The Maldives and India reviewed bilateral ties today and committed to broadening cooperation in the defence, human resource, trade and health sectors in talks co-chaired by the two nations’ foreign ministers.
India’s External Affairs Minister Sushma Swaraj was in the Maldives for two days for the fifth meeting of the Maldives- India Joint Commission, set up in 1986 to advance economic and technical ties.
According to Indian media reports, Swaraj’s visit was an attempt to enhance ties to counter China’s influence in the Maldives.
Swaraj called on President Abdulla Yameen this morning, where she emphasised India’s policy of “Neighbours First.” Yameen reiterated the Maldives’ policy of “India First,” according to a press statement from the Indian High Commission in Malé.
The president’s office said Yameen had stated that he would not tolerate foreign interference in the Maldives’ domestic issues.

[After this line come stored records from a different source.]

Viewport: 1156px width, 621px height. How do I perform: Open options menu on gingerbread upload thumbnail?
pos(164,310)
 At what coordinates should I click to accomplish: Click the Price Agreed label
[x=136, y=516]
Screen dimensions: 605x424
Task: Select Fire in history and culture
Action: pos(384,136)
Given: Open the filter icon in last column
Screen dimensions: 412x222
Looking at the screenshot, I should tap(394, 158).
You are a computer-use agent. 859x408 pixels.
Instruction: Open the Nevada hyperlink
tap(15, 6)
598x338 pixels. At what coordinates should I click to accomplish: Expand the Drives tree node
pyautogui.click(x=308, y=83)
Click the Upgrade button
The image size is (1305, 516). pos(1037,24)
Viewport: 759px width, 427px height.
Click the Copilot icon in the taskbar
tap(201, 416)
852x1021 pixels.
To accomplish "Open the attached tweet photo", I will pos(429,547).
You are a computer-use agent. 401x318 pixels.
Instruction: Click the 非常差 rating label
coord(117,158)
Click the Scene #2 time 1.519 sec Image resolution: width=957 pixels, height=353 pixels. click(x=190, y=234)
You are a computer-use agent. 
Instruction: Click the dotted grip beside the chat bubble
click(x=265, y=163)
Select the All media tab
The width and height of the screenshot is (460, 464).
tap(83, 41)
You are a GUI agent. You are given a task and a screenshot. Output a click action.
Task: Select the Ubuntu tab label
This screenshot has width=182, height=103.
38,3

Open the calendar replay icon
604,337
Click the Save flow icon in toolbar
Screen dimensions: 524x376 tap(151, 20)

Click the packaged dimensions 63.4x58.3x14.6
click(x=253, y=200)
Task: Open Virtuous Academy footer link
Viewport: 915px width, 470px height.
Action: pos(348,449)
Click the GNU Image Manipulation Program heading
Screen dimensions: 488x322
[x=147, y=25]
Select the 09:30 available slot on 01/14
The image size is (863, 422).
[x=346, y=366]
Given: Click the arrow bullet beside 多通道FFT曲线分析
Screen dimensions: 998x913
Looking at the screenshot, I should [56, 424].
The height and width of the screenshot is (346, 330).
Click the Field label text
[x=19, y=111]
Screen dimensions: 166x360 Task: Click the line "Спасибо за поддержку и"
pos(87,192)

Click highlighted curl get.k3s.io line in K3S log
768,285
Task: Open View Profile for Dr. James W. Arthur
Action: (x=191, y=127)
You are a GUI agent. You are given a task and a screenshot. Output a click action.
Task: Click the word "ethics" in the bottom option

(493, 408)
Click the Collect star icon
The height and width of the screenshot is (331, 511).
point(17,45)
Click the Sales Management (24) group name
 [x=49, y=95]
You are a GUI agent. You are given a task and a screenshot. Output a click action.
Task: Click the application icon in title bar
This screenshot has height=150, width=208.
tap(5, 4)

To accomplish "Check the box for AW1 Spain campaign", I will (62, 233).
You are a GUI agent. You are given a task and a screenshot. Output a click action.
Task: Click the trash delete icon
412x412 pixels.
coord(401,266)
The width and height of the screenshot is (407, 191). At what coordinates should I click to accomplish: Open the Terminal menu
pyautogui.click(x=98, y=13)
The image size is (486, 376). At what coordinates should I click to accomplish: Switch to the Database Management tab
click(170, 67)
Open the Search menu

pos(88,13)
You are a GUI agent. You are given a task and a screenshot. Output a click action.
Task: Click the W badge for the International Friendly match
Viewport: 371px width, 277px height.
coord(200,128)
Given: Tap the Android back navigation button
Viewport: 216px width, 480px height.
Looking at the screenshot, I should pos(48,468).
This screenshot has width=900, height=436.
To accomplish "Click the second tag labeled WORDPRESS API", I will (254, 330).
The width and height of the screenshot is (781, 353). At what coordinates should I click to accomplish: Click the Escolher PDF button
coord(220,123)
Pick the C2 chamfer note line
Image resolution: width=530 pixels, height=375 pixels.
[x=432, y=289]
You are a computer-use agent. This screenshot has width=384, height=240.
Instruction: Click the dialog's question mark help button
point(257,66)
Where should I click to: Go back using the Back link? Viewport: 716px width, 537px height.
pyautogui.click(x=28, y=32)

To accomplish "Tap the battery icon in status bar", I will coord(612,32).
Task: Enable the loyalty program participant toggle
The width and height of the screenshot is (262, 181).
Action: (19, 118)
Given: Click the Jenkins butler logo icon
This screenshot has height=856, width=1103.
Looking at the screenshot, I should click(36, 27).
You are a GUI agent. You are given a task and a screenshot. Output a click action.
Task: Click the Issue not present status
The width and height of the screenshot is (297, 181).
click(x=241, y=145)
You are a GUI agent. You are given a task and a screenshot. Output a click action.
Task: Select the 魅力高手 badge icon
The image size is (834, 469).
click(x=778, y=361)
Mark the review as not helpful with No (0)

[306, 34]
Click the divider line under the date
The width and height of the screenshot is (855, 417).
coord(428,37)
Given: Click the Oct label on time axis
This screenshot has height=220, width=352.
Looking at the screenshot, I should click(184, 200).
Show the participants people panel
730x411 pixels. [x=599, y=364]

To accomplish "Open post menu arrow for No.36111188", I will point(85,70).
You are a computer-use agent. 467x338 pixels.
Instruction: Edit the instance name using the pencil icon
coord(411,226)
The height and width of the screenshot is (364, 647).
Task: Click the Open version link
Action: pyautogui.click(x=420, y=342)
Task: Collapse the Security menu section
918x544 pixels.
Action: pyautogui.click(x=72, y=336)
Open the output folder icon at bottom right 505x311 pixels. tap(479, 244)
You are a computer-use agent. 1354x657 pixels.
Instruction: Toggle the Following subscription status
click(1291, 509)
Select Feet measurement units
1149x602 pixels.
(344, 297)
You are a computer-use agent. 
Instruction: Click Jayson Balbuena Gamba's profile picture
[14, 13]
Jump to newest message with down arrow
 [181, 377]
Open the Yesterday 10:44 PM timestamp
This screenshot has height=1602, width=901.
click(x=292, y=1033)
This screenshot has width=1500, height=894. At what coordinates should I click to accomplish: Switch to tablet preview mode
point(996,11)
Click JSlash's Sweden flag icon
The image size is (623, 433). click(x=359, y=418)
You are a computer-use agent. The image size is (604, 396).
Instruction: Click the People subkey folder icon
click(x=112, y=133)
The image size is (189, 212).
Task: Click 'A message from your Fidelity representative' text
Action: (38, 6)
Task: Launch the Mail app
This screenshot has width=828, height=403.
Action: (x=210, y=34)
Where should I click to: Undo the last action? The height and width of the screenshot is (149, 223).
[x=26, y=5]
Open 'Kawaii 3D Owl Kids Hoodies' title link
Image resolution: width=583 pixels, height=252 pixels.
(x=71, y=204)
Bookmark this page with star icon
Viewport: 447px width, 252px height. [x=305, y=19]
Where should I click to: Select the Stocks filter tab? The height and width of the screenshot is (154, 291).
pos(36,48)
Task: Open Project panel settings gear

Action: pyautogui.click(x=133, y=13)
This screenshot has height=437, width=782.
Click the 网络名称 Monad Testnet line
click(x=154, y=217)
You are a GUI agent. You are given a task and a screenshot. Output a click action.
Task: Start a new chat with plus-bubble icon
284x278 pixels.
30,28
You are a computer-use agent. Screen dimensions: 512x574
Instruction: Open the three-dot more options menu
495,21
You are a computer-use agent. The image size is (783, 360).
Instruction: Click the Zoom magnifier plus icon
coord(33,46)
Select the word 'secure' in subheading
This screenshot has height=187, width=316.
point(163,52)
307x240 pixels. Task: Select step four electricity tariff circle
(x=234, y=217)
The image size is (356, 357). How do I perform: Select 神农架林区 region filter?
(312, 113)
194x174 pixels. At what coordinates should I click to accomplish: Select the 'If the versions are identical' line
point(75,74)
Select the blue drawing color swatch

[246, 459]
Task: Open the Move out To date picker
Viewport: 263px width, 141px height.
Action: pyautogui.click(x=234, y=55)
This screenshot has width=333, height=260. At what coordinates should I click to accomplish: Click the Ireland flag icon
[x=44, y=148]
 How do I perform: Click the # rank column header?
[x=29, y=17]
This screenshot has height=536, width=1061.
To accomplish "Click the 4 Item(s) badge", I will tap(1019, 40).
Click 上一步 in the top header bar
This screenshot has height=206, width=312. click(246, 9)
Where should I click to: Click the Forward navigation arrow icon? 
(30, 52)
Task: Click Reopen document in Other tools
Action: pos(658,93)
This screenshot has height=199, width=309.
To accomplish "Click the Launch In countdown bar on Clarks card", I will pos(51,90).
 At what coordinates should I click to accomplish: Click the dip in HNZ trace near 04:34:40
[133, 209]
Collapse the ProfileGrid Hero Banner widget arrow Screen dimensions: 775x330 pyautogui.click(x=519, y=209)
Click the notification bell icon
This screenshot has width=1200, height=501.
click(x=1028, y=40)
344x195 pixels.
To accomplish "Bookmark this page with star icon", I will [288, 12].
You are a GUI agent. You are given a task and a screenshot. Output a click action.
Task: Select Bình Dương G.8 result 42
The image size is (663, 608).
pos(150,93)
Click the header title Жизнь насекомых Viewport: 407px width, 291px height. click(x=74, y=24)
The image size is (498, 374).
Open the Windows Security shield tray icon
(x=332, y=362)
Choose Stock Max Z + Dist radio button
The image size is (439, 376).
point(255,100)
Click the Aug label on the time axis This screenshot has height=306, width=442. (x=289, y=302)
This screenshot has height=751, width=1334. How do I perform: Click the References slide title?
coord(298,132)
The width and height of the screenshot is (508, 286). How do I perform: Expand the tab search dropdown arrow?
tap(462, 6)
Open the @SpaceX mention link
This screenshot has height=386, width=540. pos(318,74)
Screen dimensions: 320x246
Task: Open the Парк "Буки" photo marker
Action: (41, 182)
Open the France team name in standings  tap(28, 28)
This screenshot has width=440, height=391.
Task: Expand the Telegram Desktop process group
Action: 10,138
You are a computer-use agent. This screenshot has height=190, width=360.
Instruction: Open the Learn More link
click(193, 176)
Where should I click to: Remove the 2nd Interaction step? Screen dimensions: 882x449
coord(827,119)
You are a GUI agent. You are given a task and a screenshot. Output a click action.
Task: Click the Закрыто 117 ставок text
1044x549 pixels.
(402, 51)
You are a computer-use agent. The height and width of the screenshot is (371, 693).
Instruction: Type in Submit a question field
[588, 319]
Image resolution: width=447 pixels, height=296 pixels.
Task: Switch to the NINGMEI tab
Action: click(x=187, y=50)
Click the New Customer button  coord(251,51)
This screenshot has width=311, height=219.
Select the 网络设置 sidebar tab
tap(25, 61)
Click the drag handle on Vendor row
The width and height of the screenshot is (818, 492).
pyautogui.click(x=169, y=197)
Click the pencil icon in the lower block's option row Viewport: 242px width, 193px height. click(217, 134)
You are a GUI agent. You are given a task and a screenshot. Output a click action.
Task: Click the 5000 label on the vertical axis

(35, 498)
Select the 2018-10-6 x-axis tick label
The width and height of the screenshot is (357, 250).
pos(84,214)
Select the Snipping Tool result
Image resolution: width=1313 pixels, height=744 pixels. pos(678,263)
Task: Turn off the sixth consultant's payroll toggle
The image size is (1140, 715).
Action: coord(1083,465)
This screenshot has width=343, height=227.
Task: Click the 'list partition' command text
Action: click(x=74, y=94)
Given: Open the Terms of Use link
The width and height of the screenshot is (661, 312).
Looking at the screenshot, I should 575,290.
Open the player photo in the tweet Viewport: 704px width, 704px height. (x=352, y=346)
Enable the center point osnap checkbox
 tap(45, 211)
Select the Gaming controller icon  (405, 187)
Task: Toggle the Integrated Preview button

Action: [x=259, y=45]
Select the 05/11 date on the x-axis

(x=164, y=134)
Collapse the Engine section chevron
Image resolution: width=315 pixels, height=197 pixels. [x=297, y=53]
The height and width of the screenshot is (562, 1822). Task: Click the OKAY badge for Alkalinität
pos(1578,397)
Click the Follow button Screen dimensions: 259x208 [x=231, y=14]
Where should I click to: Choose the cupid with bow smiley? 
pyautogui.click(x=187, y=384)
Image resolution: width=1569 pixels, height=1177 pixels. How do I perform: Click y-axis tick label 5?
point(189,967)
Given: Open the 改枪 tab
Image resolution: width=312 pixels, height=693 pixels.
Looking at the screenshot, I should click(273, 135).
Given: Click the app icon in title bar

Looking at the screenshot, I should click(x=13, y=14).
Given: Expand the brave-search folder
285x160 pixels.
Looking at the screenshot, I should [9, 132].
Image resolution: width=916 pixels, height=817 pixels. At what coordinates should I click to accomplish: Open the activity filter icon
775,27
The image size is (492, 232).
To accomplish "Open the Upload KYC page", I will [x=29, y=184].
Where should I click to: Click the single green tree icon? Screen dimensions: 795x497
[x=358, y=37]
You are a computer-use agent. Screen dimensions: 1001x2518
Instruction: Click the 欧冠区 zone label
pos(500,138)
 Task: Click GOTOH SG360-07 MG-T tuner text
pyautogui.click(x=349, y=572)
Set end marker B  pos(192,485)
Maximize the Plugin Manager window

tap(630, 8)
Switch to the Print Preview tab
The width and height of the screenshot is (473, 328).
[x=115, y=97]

Every country must be able to practice their democracy without foreign influence, he said.
Swaraj is the highest-ranking Indian official to visit the Maldives since the February political crisis, triggered by the arrest and imprisonment of opposition leaders, including former President Mohamed Nasheed. Prime Minister Narendra Modi had dropped the Maldives from his Indian Ocean tour in March.
At the joint commission talks, Swaraj and Foreign Minister Dunya Maumoon discussed future cooperation on defence and Indian Ocean security, a first for such a meeting.
“The Ministers were of the view that the bilateral partnership was important also for maintaining security in the Indian Ocean Region. It was felt that increased cooperation would help in meeting the common threat from radicalism and terrorism and combat the growing menace of drug trafficking and financing of terrorism in the region,” the Indian High Commission said.
India-Maldives defence cooperation includes construction of a Composite Training Centre for the Maldives National Defence Forces (MNDF), joint patrolling, training programmes for MNDF officers in India, joint exercises and medical camps.
Maldives is to participate in the Dosti Exercise in Goa late this month.
On trade ties, the ministers reviewed the experience of Indian companies in the Maldives, and proposed the establishment of a joint business forum. Following Nasheed’s ouster in 2012, the government terminated several contracts with Indian investors, including an airport development agreement with GMR.
President Yameen earlier in the day had said that Maldives would hold an investment forum in India in 2016.
According to the Indian High Commission, the two countries agreed to explore measures to increase trade and strengthen links in banking and financial sectors. Agreements on taxation and investment promotion and protection are to be signed at a later date.
The Maldives asked for assistance in gaining investors for the Ihavan port in the north and a youth city project in Malé’s suburb Hulhumalé.
On health, India agreed to strengthen telemedicine links between the state hospital and Indian hospitals, and to expand the number of specialty hospitals available to Maldivians under the national health insurance scheme.
India also pledged to continue training Maldivian health professionals.
The joint commission also discussed improving Malé’s Faculty of Hospitality and Tourism Studies, and spoke on increasing tourist traffic between the two neighbours.
Memoranda of understanding was signed between the Foreign Service Institutes of India and the Maldives, and also in the area of youth affairs and sports.
Maldives also reaffirmed its commitment to support India’s candidature as a permanent member of the UN Security Council.
The next joint commission meeting will be held in 2017 in India.
Swaraj’s visit comes amid international concern over Nasheed’s continued detention despite a UN ruling that his arrest, trial, conviction and subsequent detention was “illegal and arbitrary.”
India’s ruling BJP leader Subramaniam Swamy last week called on Modi to send a special envoy to Maldives to secure Nasheed’s release. He described Nasheed’s trial as “politically biased, inadequate and subject to external influence.”